#### READING PASSAGE:
—————
On Tuesday, the US Ambassador to Egypt, Jonathan Cohen, said that Egypt and the United States have strong strategic relations, noting that the US companies are very interested in pumping major investments in the Egyptian market, which has many advantages, the most important of which are the vital geographical location and its economic diversification.
In remarks during his meeting with the members of the American Chamber of Commerce in Cairo, Cohen stated that Egypt is strategically positioned to lead the African and Middle East data center markets, which are expected to grow by double digits over each of the next several years.
He noted that the United States has provided longstanding assistance to Egypt’s military, economy, and cultural institutions, helping make the country more resilient through our security partnership, educational and cultural exchanges, and development work.
—————
#### Dataset excerpts:
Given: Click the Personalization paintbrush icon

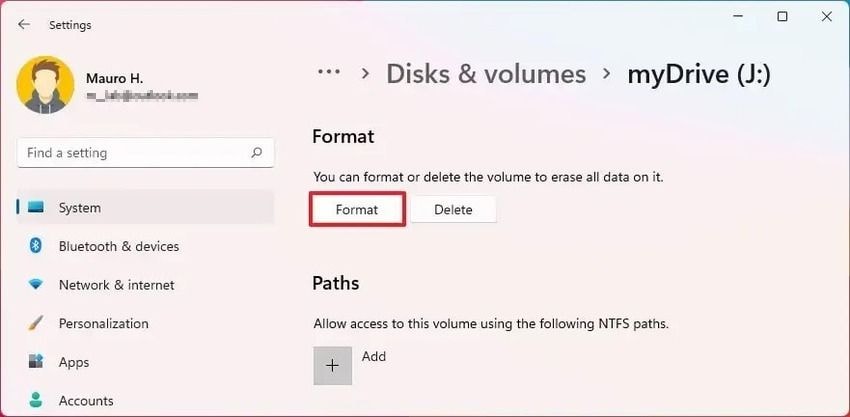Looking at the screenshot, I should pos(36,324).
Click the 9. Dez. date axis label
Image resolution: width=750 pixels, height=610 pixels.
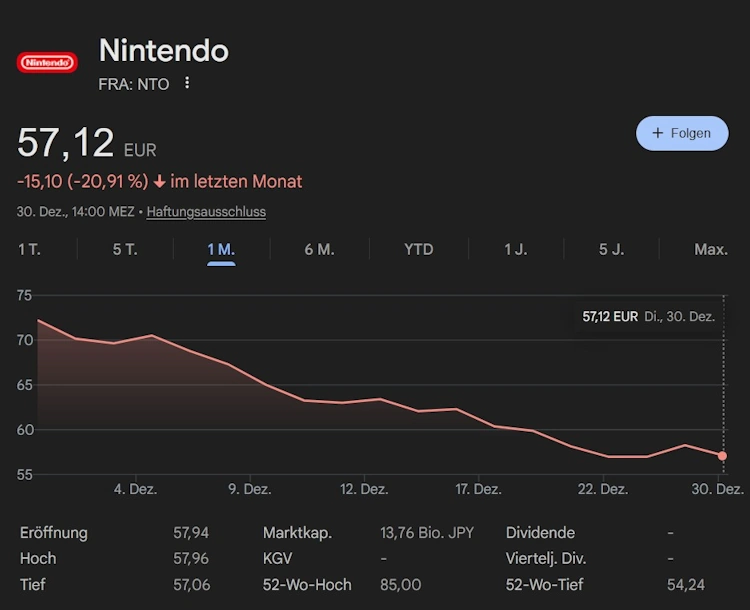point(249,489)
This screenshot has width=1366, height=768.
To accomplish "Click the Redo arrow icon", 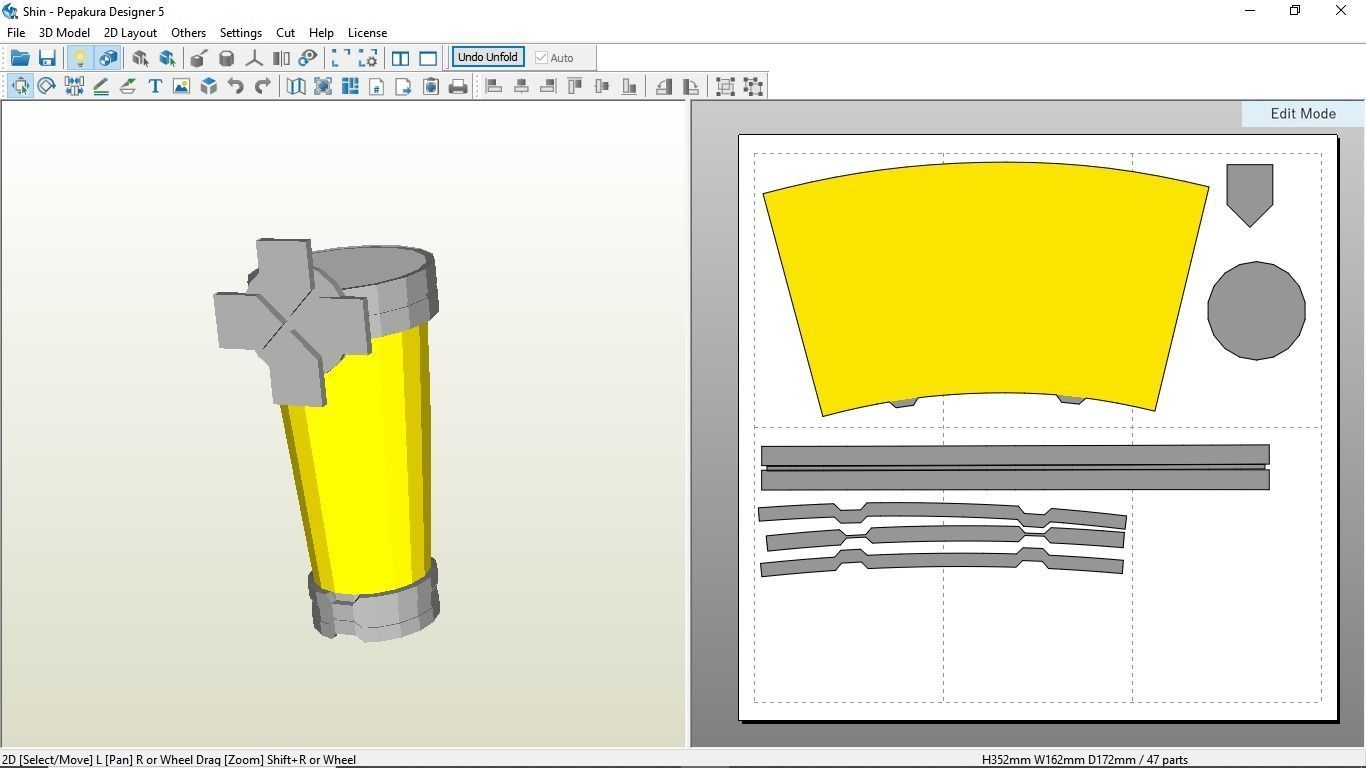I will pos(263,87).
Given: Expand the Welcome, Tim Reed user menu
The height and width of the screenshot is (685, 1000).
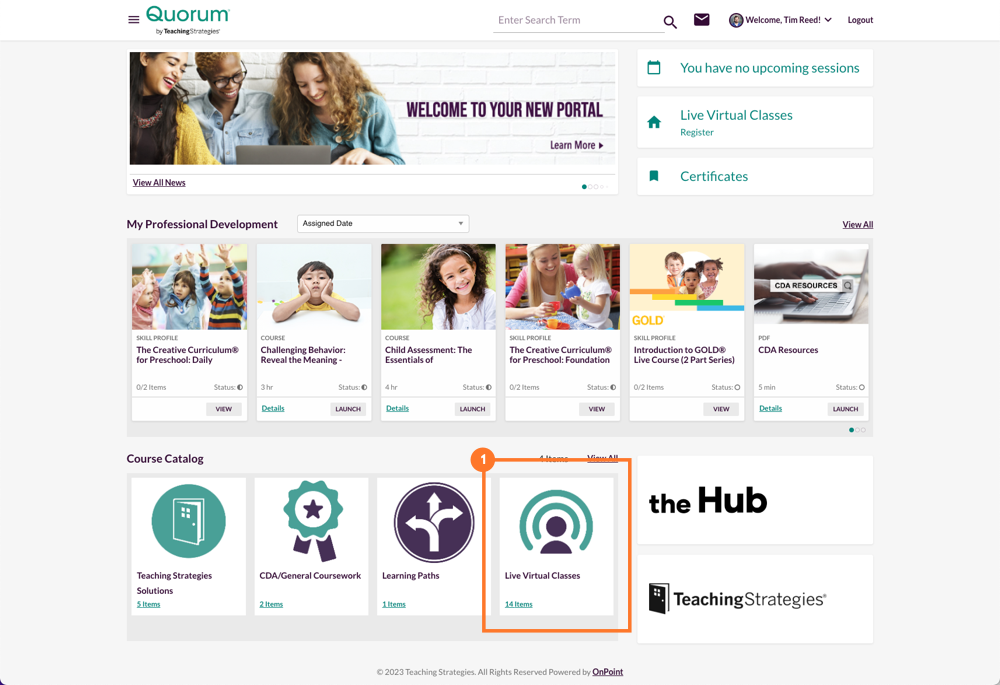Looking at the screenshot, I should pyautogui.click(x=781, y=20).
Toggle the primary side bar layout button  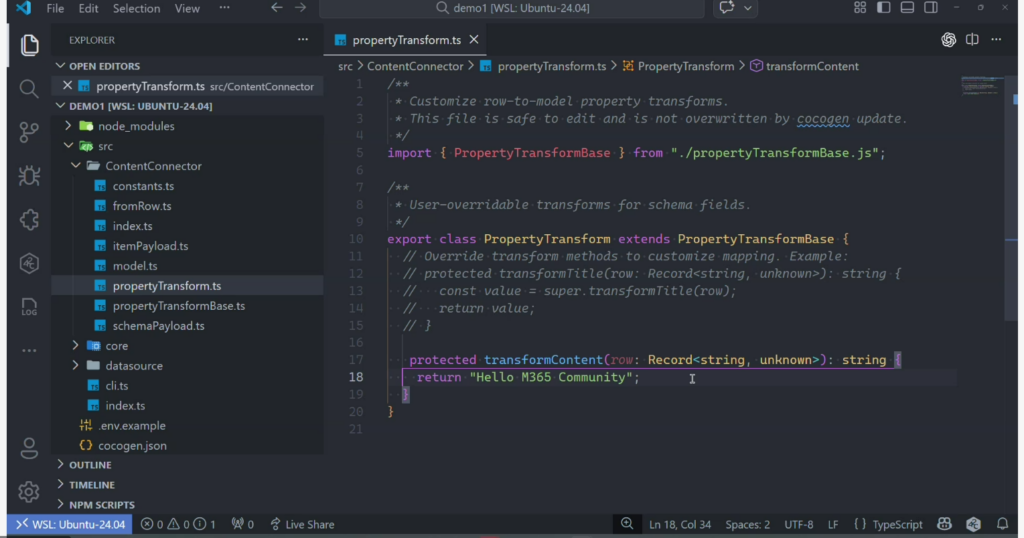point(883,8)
—————
#### REQUIRED WORK:
Answer these questions from the article on US–Egypt relations:
1. Which two advantages of the Egyptian market does Cohen call the most important?
2. At what meeting did Cohen speak about Egypt's position in the data center markets?
3. Which parts of Egypt does the article say have received longstanding US assistance?

#### COMPLETED TASK:
1. Its vital geographical location and its economic diversification.
2. His meeting with the members of the American Chamber of Commerce in Cairo.
3. Egypt's military, economy, and cultural institutions.